Oregon will allow students to take “mental health days” just as they would sick days, expanding the reasons for excused school absences to include mental or behavioral health under a new law that experts say is one of the first of its kind in the U.S.

But don’t call it coddling. The students behind the measure say it’s meant to change the stigma around mental health in a state that has some of the United States’ highest suicide rates. Mental health experts say it is one of the first state laws to explicitly instruct schools to treat mental health and physical health equally, and it comes at a time educators are increasingly considering the emotional health of students. Utah passed a similar law last year.

Oregon’s bill, signed by Gov. Kate Brown last month, also represents one of the few wins for youth activists from around the state who were unusually active at the Capitol this year. Along with expanded mental health services, they lobbied for legislation to strengthen gun control and lower the voting age, both of which failed.

Oregon has some of the highest suicide rates of young people in the nation:

Suicide is Oregon’s second leading cause of death among those ages 10 to 34, according to data from the state Health Authority. Nearly 17% of eighth-graders reported seriously contemplating taking their lives within the past 12 months.

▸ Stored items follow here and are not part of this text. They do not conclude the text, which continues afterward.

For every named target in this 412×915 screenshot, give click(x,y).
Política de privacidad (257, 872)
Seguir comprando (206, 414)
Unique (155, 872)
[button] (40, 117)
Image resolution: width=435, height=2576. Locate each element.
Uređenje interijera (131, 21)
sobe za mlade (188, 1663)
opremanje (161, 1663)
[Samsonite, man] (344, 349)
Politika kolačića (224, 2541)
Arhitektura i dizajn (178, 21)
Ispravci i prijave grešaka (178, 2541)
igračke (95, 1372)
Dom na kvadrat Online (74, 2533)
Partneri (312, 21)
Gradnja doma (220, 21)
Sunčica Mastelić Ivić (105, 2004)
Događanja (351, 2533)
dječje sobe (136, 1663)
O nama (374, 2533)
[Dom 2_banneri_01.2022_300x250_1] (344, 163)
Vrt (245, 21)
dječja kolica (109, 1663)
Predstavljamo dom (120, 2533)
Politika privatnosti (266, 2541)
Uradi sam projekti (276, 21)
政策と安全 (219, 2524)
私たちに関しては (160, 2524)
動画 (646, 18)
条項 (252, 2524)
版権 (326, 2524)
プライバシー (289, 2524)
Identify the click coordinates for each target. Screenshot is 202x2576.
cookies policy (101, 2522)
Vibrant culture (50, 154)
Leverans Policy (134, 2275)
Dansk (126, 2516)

And it’s not just an Oregon problem, although the state does have a suicide rate 40% higher than the national average. The national suicide rate has also been on the rise and recently hit a 50-year high, climbing more than 30% since 1999, according to the Centers for Disease Control and Prevention.

Opponents to the law argued that:

…the legislation wasn’t necessary, as students can already take mental health days by lying or pretending to be sick. Other opponents have said the law will encourage students to find more excuses to miss school in a state that also suffers from one of the worst absenteeism rates in the nation. More than 1 in 6 children missed at least 10% of school days in the 2015-2016 school year, according to state data.

Students who helped champion the mental health bill pushed back on the opposition’s argument:

Why should we encourage lying to our parents and teachers? Being open to adults about our mental health promotes positive dialogue that could help kids get the help they need.

Last year, during the month of February alone, five teens died by suicide in the Oregon city of Eugene.